Element and text position data:
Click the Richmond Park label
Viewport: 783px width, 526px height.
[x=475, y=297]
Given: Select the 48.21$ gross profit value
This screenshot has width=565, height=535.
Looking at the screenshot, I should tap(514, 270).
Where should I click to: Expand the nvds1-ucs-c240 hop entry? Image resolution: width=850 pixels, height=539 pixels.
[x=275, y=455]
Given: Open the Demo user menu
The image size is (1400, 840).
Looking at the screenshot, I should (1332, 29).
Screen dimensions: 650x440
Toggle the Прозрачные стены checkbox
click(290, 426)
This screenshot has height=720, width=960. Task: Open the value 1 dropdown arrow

■ **AIM OF THE EXERCISE**:
Collect every line of the records that contains the string "should".

■ **SOLUTION TO THE PROBLEM**:
Looking at the screenshot, I should tap(514, 270).
Where should I click to: Expand the nvds1-ucs-c240 hop entry? Image resolution: width=850 pixels, height=539 pixels.
Looking at the screenshot, I should (1332, 29).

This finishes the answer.